### PAGE TEXT
=== Begin Enclosure ===

2. No I am not referring in this blog to the wild swings but to real “recessions /depressions”. 

US Fin system

The world of financials centered in Wall Street(NY) and The City(London)  but also in Chicago, Frankfurt and Shanghai, etc. is very very interconnected. The graph above only shows part of the US financial “network” some years ago. You can see that the network is not homogenous in topology (size of nodes and central very connective positions), number of links (relations with others) and strenghts of links. 

3. In 2014 prof. Carlo Jäger, of Potsdam University (to be Googled with Carlo Jaeger) gave a stunning lecture [4] at the Netherlands Royal Institute of Sciences (KNAW & NWO) conference on complexity in Amsterdam, where he explained that tightly coupled and growing complex systems above a certain level of connectivity suddenly start to behave unstable. And that any measure to stabilize it is doomed to be fighting the symptoms of that instability. In other words the instability is systematic. This lecture surely worked as an alarm bell and warning for me as an active connectivist and network architect. I have since then tried and succeeded in finding ways (architectural guidelines, 4 up to now) to construct large networks that can be stable and can scale up. As Carlo declared himself Nature has learned to do so long ago, although life exhibits sudden transitions and unstable phases too. So here again we can learn from biology. The above graph is simple compared to the structure of a cell or bacteria culture.

4. So, now at last I have found the answer to Blommesteins question, in the form a very important paper published in Science, February 2016 [5], I will show here the summary:  http://science.sciencemag.org/content/351/6275/818

======================
Complexity theory and financial regulation
Corresponding author. E-mail: C.H.Hommes@uva.nl
Science  19 Feb 2016:
Vol. 351, Issue 6275, pp. 818-819
Summary

Traditional economic theory could not explain, much less predict, the near collapse of the financial system and its long-lasting effects on the global economy. Since the 2008 crisis, there has been increasing interest in using ideas from complexity theory to make sense of economic and financial markets. Concepts, such as tipping points, networks, contagion, feedback, and resilience have entered the financial and regulatory lexicon, but actual use of complexity models and results remains at an early stage. Recent insights and techniques offer potential for better monitoring and management of highly interconnected economic and financial systems and, thus, may help anticipate and manage future crises. (for the full paper see below [5])

========================

My comment: They did show that Topology (structure) and Strenght of interactions are important, and that  with certain parameters in a heterogenous model could have shown a pre-crisis phase starting in 2005, before the actual sudden crisis did strike in 2008.

So the answer to Blommestein is: Yes, tightly coupled and growing financial NETWORKED SYSTEMS will become unstable beyond a certain strong link connectivity. 5. and 6. below concluded the same.

=== End Enclosure ===

### DATA RECORDS
=== Begin Enclosure ===

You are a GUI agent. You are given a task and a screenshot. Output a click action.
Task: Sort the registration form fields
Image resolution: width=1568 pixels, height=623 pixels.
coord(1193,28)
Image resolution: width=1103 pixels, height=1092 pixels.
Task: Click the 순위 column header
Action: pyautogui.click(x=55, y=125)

=== End Enclosure ===

### TASK STATEMENT
In the blog post about financial networks, which university is Carlo Jäger from?

### SOLUTION
Potsdam University